El alicantino José María Manzanares no tuvo suerte con sus astados ayer en la octava corrida de la feria de Sevilla, y se tuvo que conformar con la ovación del público. Por su parte, el diestro valenciano Enrique Ponce tiró de temple y experiencia para llevarse la única oreja concedida en la tarde de ayer, en la que, en presencia del Rey Juan Carlos, se lidió una corrida de tanta calidad como poca fuerza de la divisa de Juan Pedro Domecq.

Sólo toreros tan rodados y expertos como Enrique Ponce podían sacar partido de la corrida lidiada ayer en Sevilla, que tuvo una gran virtud, la de la nobleza y la clase, pero lastrada y limitada por una generalizada falta de fuerzas.
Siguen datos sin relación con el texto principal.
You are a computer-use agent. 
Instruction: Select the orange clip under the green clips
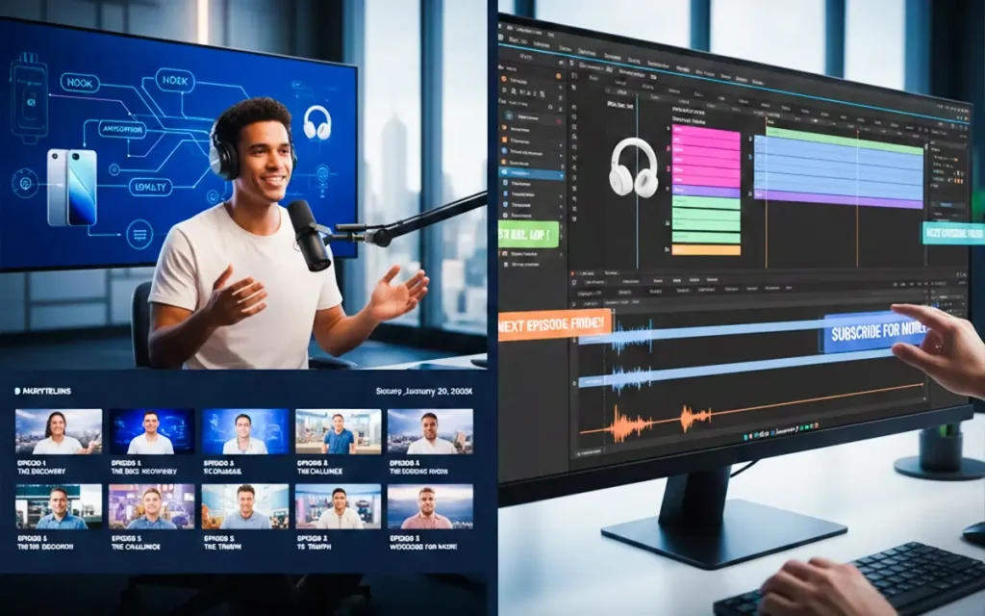coord(705,249)
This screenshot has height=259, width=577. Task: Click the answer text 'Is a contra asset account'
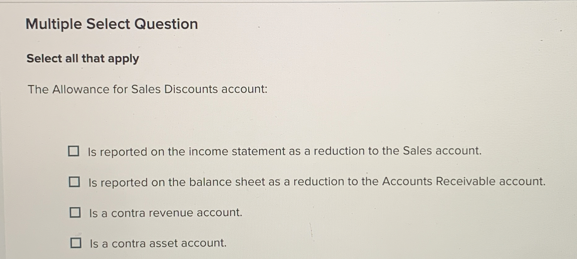157,244
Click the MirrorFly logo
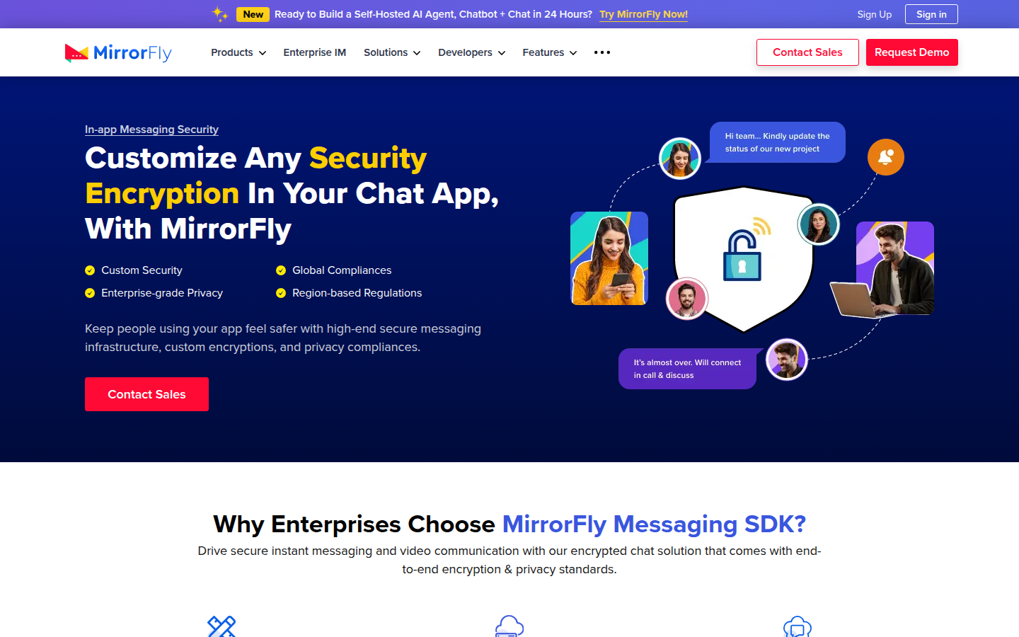Viewport: 1019px width, 637px height. [x=118, y=52]
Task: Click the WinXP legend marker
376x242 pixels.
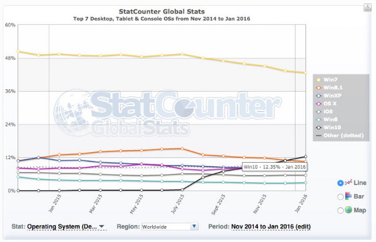Action: 318,96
Era únicamente cuestión de suavidad y de buen trato en la lidia para que, como sucedió con el primero, varios de esos «juanpedros» se asentaran en la arena y se empezara a potenciar la nota más positiva de su comportamiento. Y así fue como Enrique Ponce, acompasado y paciente, fue aplicándole a ese ejemplar que abrió plaza un temple balsámico que tuvo su frutos en una faena más larga de lo esperado y que el veterano torero de Chiva envolvió con su habitual y bien compuesta estética para poder pasear esa primera y única oreja de la tarde.

También se fue desfondando a marchas forzadas el sexto de la tarde, que, como excepción a la regla común de la corrida, se movió antes sin ninguna clase ante el capote y la muleta de Roca Rey. Después de que su falta de precisión técnica, al revés que a Ponce, le impidiera aprovechar en toda su dimensión la gran clase de su también flojo primer toro, el joven peruano veía como se le iba de vacío la tarde de su presentación en Sevilla, a la que llegaba con una gran expectación por sus triunfos anteriores.

Así que, a corrida vencida y en un último esfuerzo, Roca Rey acabó por meterse literalmente entre los alirados pitones de ese último «juanpedro» para calentar al tendido por la vía del espanto.

Al alicantino José María Manzanares también le correspondió otro de esos toros con clase y medidas fuerzas, al que no llegó a acoplarse en ningún momento, y menos aún por el excelente pitón izquierdo.

Pero más clamoroso todavía fue el fracaso del alicantino con el quinto, el más bravo, enrazado y completo toro de la corrida, que se arrancó con prontitud y al galope a todos los cites, ya fuera de capotes, picadores o banderilleros, antes de llegar al último tercio con una embestida profunda y emotiva. Es decir, que una bravura que pedía por delante el mando, el sometimiento y el temple que la muleta del alicantino nunca le dio.